File Request is a separate feature, available to every paid Box Business Plan account (or higher). You can review comprehensive information about File Request elsewhere. Basically, File Request enables you to create a Web form in seconds that anyone can use to upload content to Box. When you specify File Request as a workflow trigger, the workflow launches automatically each time someone completes your File Request form and uses it to submit content to the Box folder you’ve designated.
This is especially useful when gathering content from someone is the first step in a workflow. For example:
- HR teams can use File Request to gather employment-related documents from new hires and upload them directly into Box. Relay then routes the documents through the HR review process before moving the documents to the new employees’ files.
- Marketing teams can use File Request to gather assets from creative agencies, with Relay automatically routing the assets through a review-and-approval process.
- Finance teams can use File Request to solicit vendor invoices and have Relay route those invoices through an approval process.
- IT can use File Request to obtain security and compliance certifications from partners so Relay can route them to legal and compliance teams to review.
Using File Request as a trigger in Relay effectively enables you to apply one workflow repeatedly, to every document submitted via your form, without any further action on your part. You can:
- assign a single workflow outcome to a discrete set of files instead of to a single file
- create a new folder with a unique and easily-identifiable name and move all files submitted via your File Request into that folder
- approve multiple files simultaneously, with a single action
You can use File Request to solicit documents and metadata from anyone, inside or outside your organization, regardless of whether they even have a Box account.
Note
A File Request trigger differs from a simple “file upload” trigger in that it enables you to initiate a single workflow on multiple files at once, automatically.
Using File Request to Trigger a Relay Workflow
This consists of three separate procedures:
- Create a File Request on a folder.

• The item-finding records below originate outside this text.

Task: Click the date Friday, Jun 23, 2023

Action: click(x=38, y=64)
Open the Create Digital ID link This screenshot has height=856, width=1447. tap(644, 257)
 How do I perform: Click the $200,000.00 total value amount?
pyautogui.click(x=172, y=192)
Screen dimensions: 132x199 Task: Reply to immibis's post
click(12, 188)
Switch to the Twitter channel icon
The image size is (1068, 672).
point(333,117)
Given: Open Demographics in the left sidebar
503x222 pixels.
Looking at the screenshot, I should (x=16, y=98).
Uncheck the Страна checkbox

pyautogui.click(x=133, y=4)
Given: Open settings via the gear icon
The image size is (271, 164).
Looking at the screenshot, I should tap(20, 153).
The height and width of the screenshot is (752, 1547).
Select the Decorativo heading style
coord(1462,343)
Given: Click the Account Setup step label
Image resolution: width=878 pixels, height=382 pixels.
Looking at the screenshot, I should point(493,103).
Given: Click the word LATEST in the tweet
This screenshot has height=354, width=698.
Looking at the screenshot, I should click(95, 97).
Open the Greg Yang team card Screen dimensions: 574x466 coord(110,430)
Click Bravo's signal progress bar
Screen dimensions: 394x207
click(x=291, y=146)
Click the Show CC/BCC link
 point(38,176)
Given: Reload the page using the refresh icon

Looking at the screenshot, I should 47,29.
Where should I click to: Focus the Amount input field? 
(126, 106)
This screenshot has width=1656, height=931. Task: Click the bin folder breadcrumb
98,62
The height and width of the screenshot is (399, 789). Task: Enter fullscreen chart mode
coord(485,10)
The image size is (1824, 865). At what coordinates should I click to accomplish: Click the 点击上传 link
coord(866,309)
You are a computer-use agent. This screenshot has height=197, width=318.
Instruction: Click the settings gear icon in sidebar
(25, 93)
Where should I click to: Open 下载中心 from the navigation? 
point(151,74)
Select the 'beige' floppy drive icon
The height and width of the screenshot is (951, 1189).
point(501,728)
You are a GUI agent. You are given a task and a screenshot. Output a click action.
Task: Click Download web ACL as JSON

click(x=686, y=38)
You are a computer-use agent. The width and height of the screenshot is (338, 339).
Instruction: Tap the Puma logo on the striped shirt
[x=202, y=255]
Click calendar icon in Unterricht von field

All content submitted via your File Request is uploaded into that folder. Instructions for creating a File Request.
- Build a Relay workflow on that folder using File Request as a trigger. Instructions for building a workflow.
- Send the link to the File Request form to the people whose content you wish to process through your workflow.
As the above procedure shows, you must create the File Request first. Otherwise you cannot select a File Request as a trigger when you begin building your workflow.
Also, when you build your workflow, you can modify it to start based exclusively on some metadata condition being met – for example, if the value of a submitted contract exceeds a certain amount.
Important
The workflow does not begin until Box receives requested content – that is, when requested files have been uploaded and metadata has been added. Relay then moves the submitted files and their associated metadata onto the next step of the workflow en masse, as a single package of files.
The workflow starts each time content is submitted via the File Request form.
When building your workflow, you can only use File Request forms on folders for which you have the corresponding Relay permissions. For example, if Relay is available only for a folder owner or co-owner, you must be the owner or a co-owner of that folder to use that folder’s File Request as a trigger in your workflow.
Tip
Box File Request enables you to request up to 500 files at one time. However, we recommend you limit your workflows to 20 files or fewer. If you think people might upload more than 20 files, consider adding instructions to your File Request asking people to limit uploads to 20 files at a time.
Note
If you assign a task as an outcome following a file request, that task applies to all requested files together, as a bundle.